Benefícios biológicos: De acordo com o pesquisador, quanto mais se aumenta a diversidade de raízes e de plantas, mais cresce a diversidade de micro-organismos que estão ali também. "Novas bactérias e fungos poderão se proliferar ali e você melhora a qualidade do solo".
Quase 25% do fertilizante importado pelo Brasil vem da Rússia
Importação e guerra na Ucrânia
Pavinato explica que a autossuficiência em fertilizantes para o Brasil é impossível e que o Plano Nacional de Fertilizantes, recentemente lançado, estipula meta de que até 2050 o Brasil alcance entre 45% e 50% de produção nacional. Hoje, os agricultores brasileiros importam 85% deste produto.
“E a guerra tem ocasionado para nós um entrave muito grande, porque a Rússia e a Bielorrússia são dois dos principais fornecedores de [fertilizantes de] potássio, 40% do potássio nosso vem deles, pelo menos nos últimos dez anos. Então, potássio tem ficado muito na mão do Canadá agora ter capacidade de fornecer para nós”, explica.

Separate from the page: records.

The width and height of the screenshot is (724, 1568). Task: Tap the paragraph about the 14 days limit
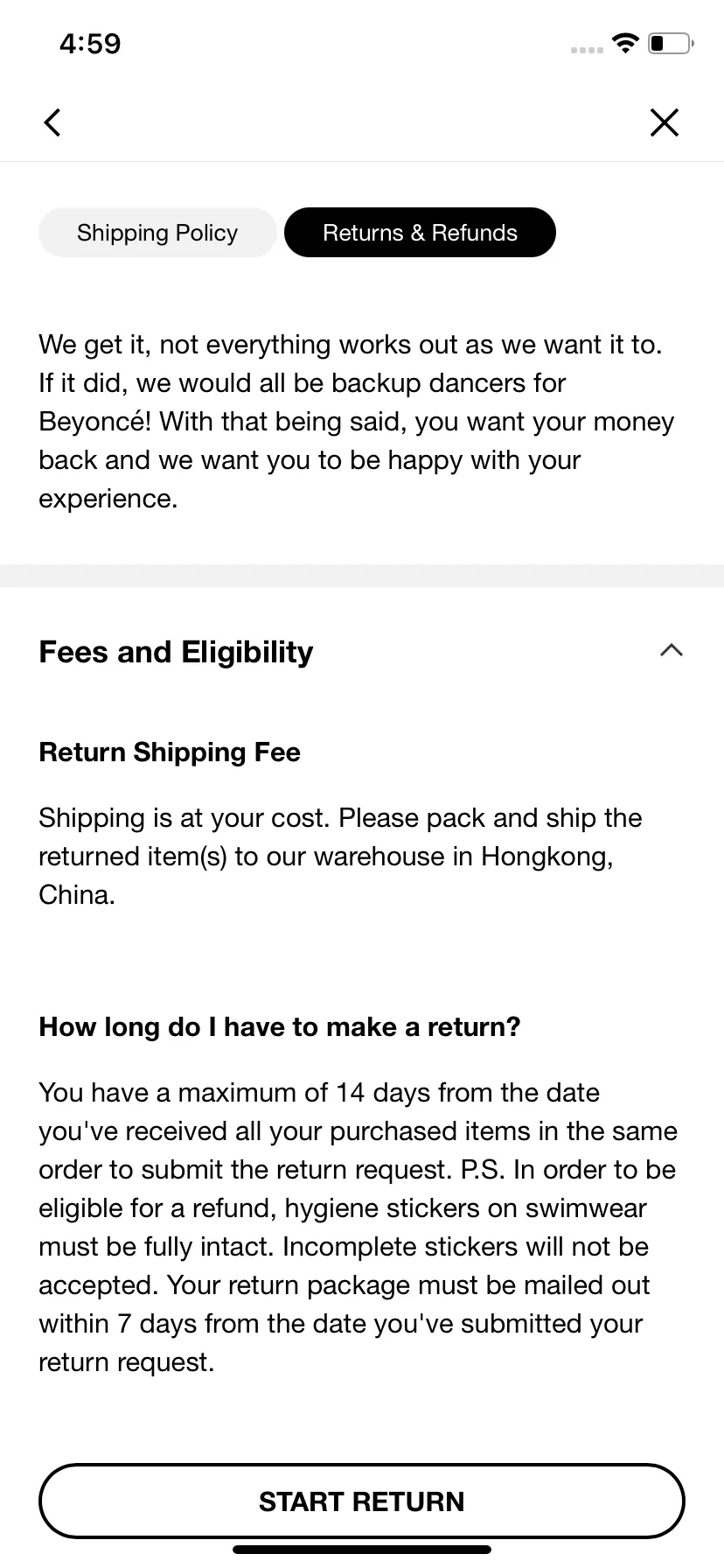click(x=359, y=1228)
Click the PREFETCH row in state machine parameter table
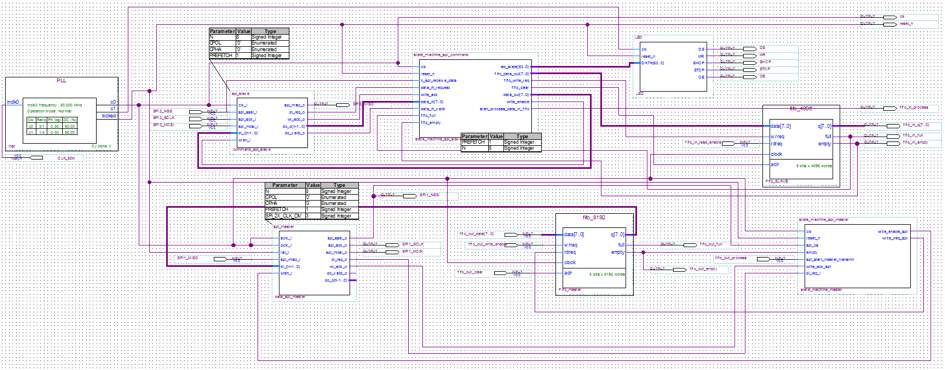945x370 pixels. (501, 142)
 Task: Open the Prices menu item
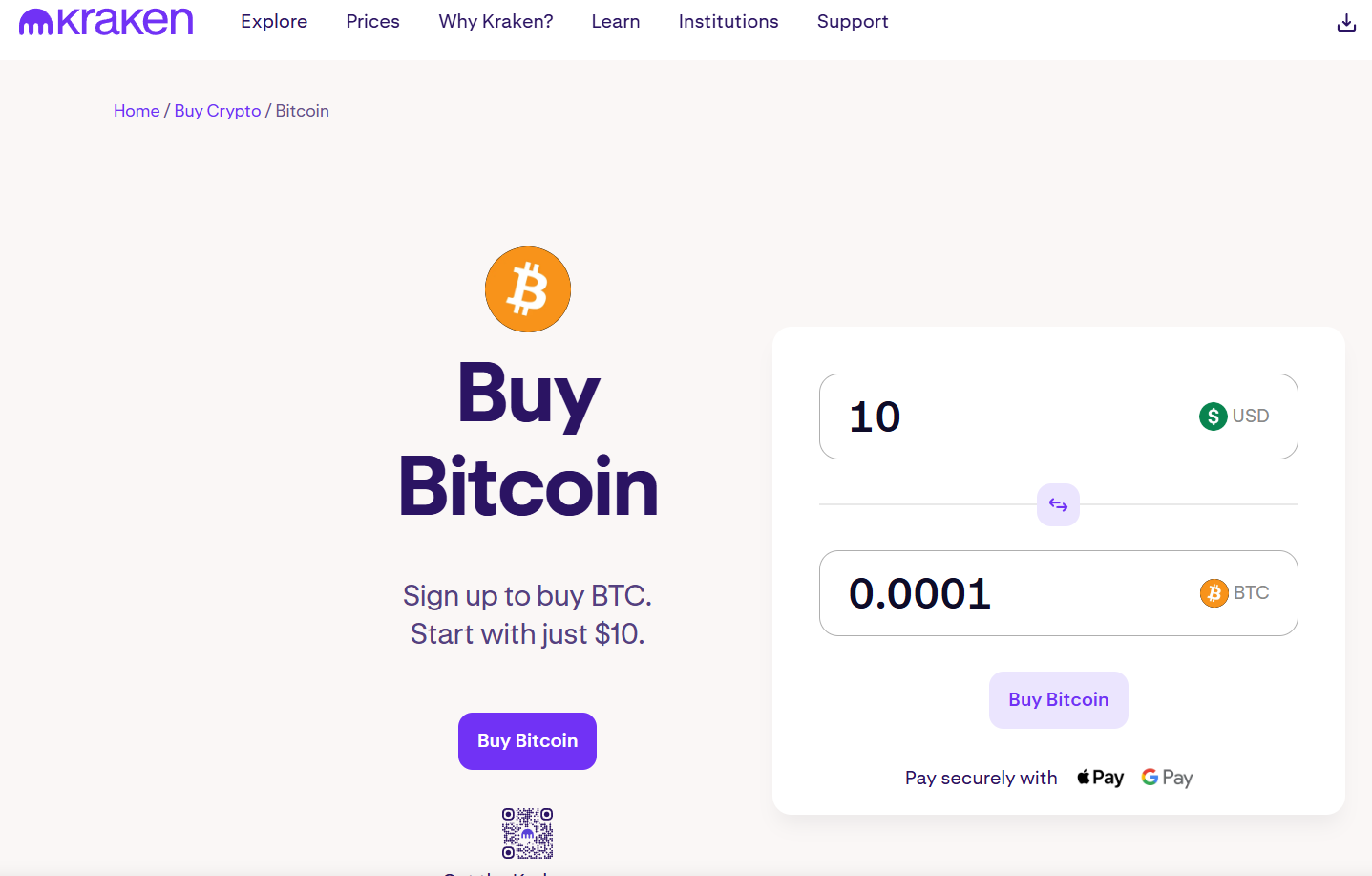[x=373, y=21]
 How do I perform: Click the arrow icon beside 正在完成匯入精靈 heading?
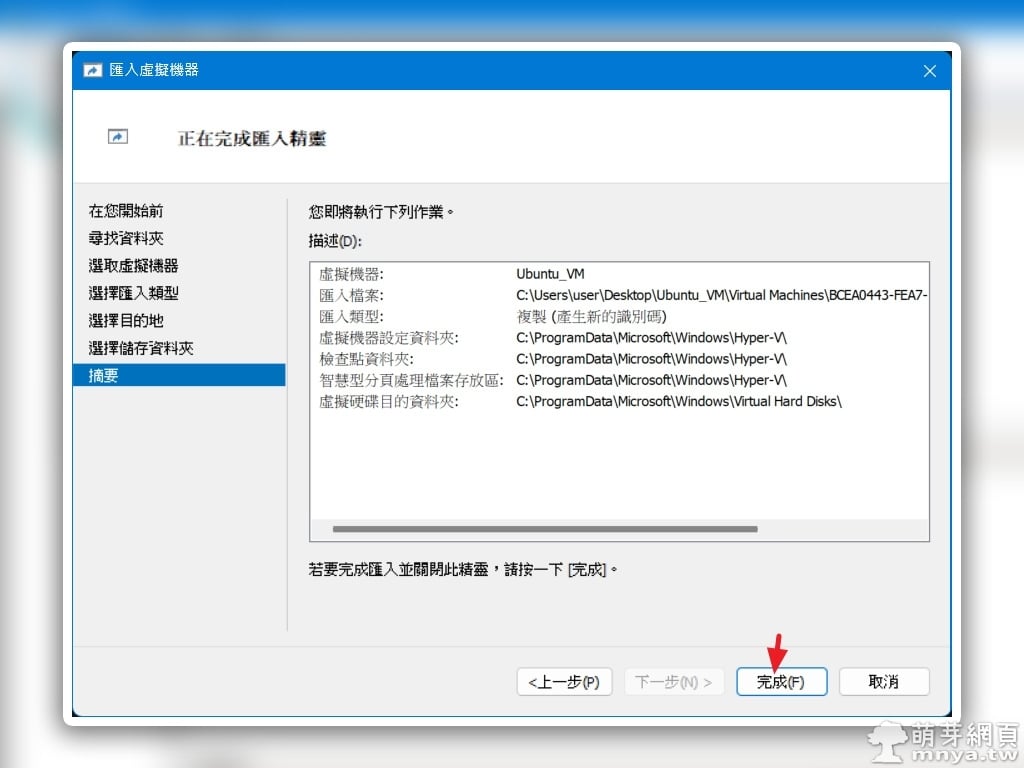(118, 137)
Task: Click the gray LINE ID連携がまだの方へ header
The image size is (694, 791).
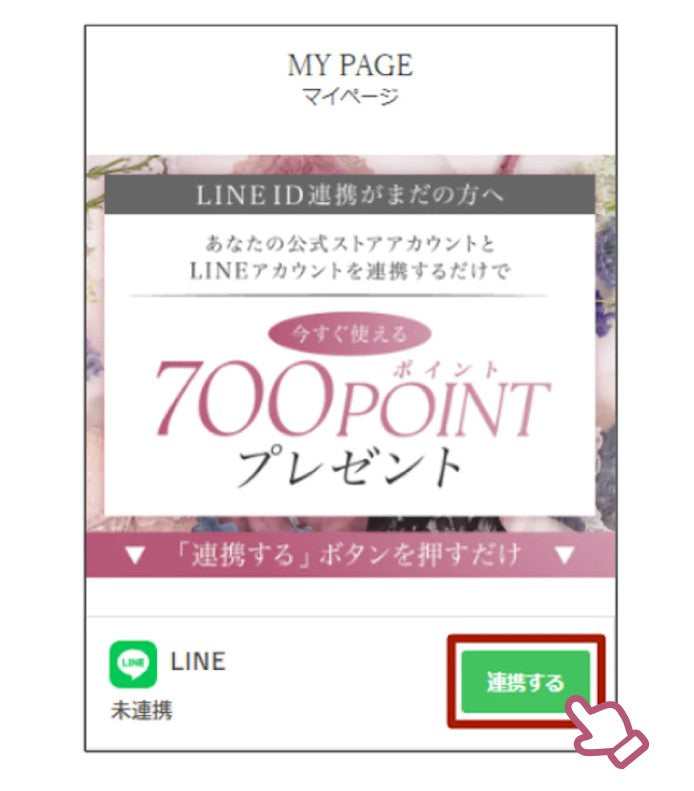Action: pyautogui.click(x=350, y=195)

O professor também lembra que a Rússia é fornecedora de fertilizante nitrogenado ao Brasil, mas que o país tem capacidade de ampliar a produção se houver incentivos governamentais.
O principal impacto da guerra e sanções à Rússia nas importações do Brasil, segundo o pesquisador, é o aumento dos preços.
“A tendência é o preço [do fertilizante de potássio] aumentar porque a oferta diminuiu e a demanda continua alta e possivelmente o produtor vai reduzir a aplicação. Então, deve ter uma redução do uso de fertilizante nesse próximo ciclo, de 2022 e 2023”.
Ele contextualiza que o custo de produção do produtor rural aumentou, mas o preço das commodities chegaram a valores históricos, como a soja e milho.
“E quem paga isso? Quem paga é o consumidor final, nós que estamos lá no mercado consumindo isso. Tudo está aumentando por causa dos preços da base, das matérias-primas para a produção de alimentos, infelizmente”.